Unsere Wäsche beim Trocknen, im Hintergrund die Mädchenschlafsäle

Unsere erste Wanderung in den Anden

An solch einem ruhigen Wochenende hatten Sophia und ich auch schon Zeit, um ein bisschen Wandern zu gehen. Ausgerüstet mit Sonnenhut und Regenjacke für alle Fälle, sind wir dann losgegangen, um auf einen der nächstgelegenen Berge zu wandern. Was von unten ganz machbar aussah, hat sich dann als echt steil herausgestellt. Unter der Höhensonne war vor allem das erste Stück echt anstrengend. Doch umso höher wir kamen, um so windiger wurde es. Oben am Gipfel angekommen, wurden wir sogar von einem kleinen Regenschauer überrascht. Doch zu unserem Glück hielt der nur für fünf Minuten an und wir konnten eine kleine Essenspause mit Blick auch Independencia machen. Das sah von oben wirklich sehr beeindruckend aus. Auf dem Rückweg wollten wir dann einen neuen Weg ausprobieren und haben größere Risse in der Erde entdeckt. Diese Spalten waren ziemlich tief und haben sich perfekt dafür angeboten, um ein bisschen rum zu klettern. Das hat echt Spaß gemacht. Nur leider sind wir durch unsere Kletterei ein wenig vom Weg abgekommen und standen dann mitten im Gebüsch. Noch dazu mussten wir eine kleine Schlucht überqueren, um zum Weg zurückzufinden. Doch als wir die Schlucht überquert hatten, war da leider auch kein Weg. Mitten durchs Dickicht sind wir dann den Berg runtergelaufen. Aus Erzählungen haben wir gehört, dass es hier auch Schlangen geben soll, weshalb wir dann immer schön geschaut haben, wohin wir unsere Füße setzen. Aber außer einer großen Heuschrecke haben wir nichts Außergewöhnliches gesehen. Und irgendwann sind wir dann auch wieder auf den Weg gestoßen und konnten unsere Wanderung beenden.

Im Hintergrund ist Independencia zu sehen

Pacha Mancha

An einem anderen Wochenende wurde hier im Sozialzentrum ganz traditionell gekocht. Die Kochtechnik nennt sich Pacha Mancha und wird vor allem in ländlich geprägten Gegenden verwendet, um zu kochen.
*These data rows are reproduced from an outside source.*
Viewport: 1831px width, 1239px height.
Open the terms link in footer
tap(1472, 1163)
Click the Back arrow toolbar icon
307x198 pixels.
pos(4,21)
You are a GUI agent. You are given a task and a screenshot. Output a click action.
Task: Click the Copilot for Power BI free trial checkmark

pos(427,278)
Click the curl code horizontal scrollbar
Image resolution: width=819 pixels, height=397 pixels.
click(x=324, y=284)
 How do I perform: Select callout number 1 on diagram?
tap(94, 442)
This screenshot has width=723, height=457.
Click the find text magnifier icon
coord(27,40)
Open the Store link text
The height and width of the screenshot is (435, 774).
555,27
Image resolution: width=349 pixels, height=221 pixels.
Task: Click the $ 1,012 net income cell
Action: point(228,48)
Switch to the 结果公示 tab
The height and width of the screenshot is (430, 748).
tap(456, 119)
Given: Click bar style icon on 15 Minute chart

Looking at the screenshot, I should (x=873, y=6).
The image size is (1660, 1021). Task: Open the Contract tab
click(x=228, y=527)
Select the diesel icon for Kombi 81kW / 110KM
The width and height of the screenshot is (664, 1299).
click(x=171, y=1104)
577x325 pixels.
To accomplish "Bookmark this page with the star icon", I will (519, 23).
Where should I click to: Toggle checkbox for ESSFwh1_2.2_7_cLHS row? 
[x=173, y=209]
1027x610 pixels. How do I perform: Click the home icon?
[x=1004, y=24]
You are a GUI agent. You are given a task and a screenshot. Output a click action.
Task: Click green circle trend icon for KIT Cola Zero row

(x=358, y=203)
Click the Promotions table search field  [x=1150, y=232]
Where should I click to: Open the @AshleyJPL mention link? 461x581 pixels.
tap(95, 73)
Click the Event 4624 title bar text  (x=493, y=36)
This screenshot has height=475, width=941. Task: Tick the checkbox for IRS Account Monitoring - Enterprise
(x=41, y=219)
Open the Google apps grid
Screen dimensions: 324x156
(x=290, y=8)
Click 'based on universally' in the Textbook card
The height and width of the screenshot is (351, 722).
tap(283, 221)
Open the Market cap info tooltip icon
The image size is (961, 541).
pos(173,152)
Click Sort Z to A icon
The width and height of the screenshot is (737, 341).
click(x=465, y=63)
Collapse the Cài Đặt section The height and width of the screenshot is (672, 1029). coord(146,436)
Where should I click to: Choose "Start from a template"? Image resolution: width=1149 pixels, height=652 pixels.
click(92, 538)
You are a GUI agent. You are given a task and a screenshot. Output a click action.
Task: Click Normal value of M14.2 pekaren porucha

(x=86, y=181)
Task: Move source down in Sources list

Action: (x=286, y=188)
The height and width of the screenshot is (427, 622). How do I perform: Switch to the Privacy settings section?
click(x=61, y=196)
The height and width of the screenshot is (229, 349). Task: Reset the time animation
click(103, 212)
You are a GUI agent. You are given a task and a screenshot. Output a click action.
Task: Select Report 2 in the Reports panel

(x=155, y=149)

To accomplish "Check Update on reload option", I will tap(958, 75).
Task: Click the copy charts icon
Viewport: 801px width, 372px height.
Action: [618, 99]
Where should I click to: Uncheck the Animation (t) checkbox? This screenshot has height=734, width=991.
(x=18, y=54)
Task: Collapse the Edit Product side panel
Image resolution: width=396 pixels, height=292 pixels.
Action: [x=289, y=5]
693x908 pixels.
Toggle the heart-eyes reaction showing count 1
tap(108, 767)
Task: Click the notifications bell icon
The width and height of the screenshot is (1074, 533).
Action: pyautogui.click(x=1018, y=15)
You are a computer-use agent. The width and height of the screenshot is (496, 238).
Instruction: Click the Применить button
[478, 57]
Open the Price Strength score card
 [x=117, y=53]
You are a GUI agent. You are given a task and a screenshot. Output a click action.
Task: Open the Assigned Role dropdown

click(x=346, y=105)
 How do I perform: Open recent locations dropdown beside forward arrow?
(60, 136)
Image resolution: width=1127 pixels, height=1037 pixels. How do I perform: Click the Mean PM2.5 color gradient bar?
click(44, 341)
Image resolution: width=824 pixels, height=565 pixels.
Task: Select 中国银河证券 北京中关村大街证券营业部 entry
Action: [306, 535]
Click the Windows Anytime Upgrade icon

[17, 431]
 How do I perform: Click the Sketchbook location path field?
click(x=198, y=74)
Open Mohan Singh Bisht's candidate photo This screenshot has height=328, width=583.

Hier ist es eher eine Besonderheit, wenn wie auf dem Land gekocht wird. Angeblich soll der Geschmack außergewöhnlich und viel besser sein als beim normalen Kochen auf dem Herd. Als Vorbereitung für Pacha Mancha musste ein circa ein Meter tiefes Loch gegraben werden. Auf diesem Loch wird dann ein Feuer gelegt. Doch nicht nur mit Holz, sondern auch mit Steinen. Wenn das Feuer heiß genug ist, explodieren die Steine und das Holz fällt ins Loch. Dann wurde das Fleisch in eine Metalltruhe in das Loch gelegt und Drumherum die anderen Lebensmittel: Bohnen, Kartoffeln und Erbsen. Anschließend wird das Loch wieder zu gebuddelt und dann muss gewartet werden. Nach kurzer Zeit kann dann das Essen wieder ausgegraben werden. Und es schmeckt wirklich sehr sehr gut. Die Kartoffeln ein wenig wie Lagerfeuerkartoffeln und der Rest hat einen etwas rauchigen Geschmack, der aber echt fantastisch ist. Ich freue mich schon aufs nächste Mal, wenn so gekocht wird!

           

Auf der Ladefläche durch die Anden

  1. Mit unserem Visum hat mittlerweile auch alle geklappt! Wir mussten dann zwar nochmal nach Cochabamba fahren, weil wir einen Ausänderausweis beantragen musste, doch die Fahrt war echt schön. Wir konnten bei Schwester Verena, die zum Zahnarzt musste, mitfahren. Da im Jeep kein Platz mehr war, da noch mehr Leute bei ihr mitgefahren sind, durften wir auf der Ladefläche mitfahren. Das war echt schön und die Aussicht war echt fantastisch. Wir hatten auch echt Glück mit dem Wetter. Zum einen hat es nicht geregnet und zum anderen hat so schön die Sonne geschienen, dass wir auf den hohen Pässen nicht gefroren haben.

                     

Wahlen

Heute waren Präsidentschaftswahlen in Bolivien. Insgesamt gibt es neun Kandidaten, die gewäht werden können. Unter ihnen auch Evo Morales, der schon seit 15 Jahren Präsident Boliviens ist. Mit sehr großer Wahrscheinlichkeit wird er auch wiedergewählt. Anders als in Deutschland gibt es in Bolivien eine Wahlpflicht. Wählen ist nicht freiwillig und diejenigen, die nicht zur Wahl gehen, werden erhalten dafür auch Bestrafungen. Sie können dann zum Beispiel für drei Monate kein Geld abheben. Drei der hier lebenden Schwestern mussten zum Wählen nach Cochabamba gehen, weil sie dort eingeschrieben waren. In Independencia konnte man in der Schule wählen gehen. Wir haben dort dann auch kurz vorbeigeschaut. Vor der Schule waren ganz viele Essens- und Getränkestände, da viele Leute auch von weiter abgelegenen Gebieten gekommen sind und einen weiteren Anreiseweg hatten. Allgemein war heute ziemlich viel los im Dorf. Aus Cochabamba haben wir gehört, dass es einige Straßenblockaden und Unruhen aufgrund der Wahlen gab, doch davon haben wir hier nichts mitbekommen. Die neuesten Wahlergebnisse zeigen, dass es für Evo doch nicht so gut steht, wie anfangs gedacht. Bis jetzt hat er zwar die meisten Stimmen, muss aber mindestens 10% Abstand zum zweiten Kandidaten haben. Im Moment liegt ihm noch Carlos Mesa dicht auf den Fersen. Mal schauen, wie es weiter geht. Vielleicht wird es doch nochmal spannend und es kommt im Dezember zu einer Stichwahl zwischen den beiden.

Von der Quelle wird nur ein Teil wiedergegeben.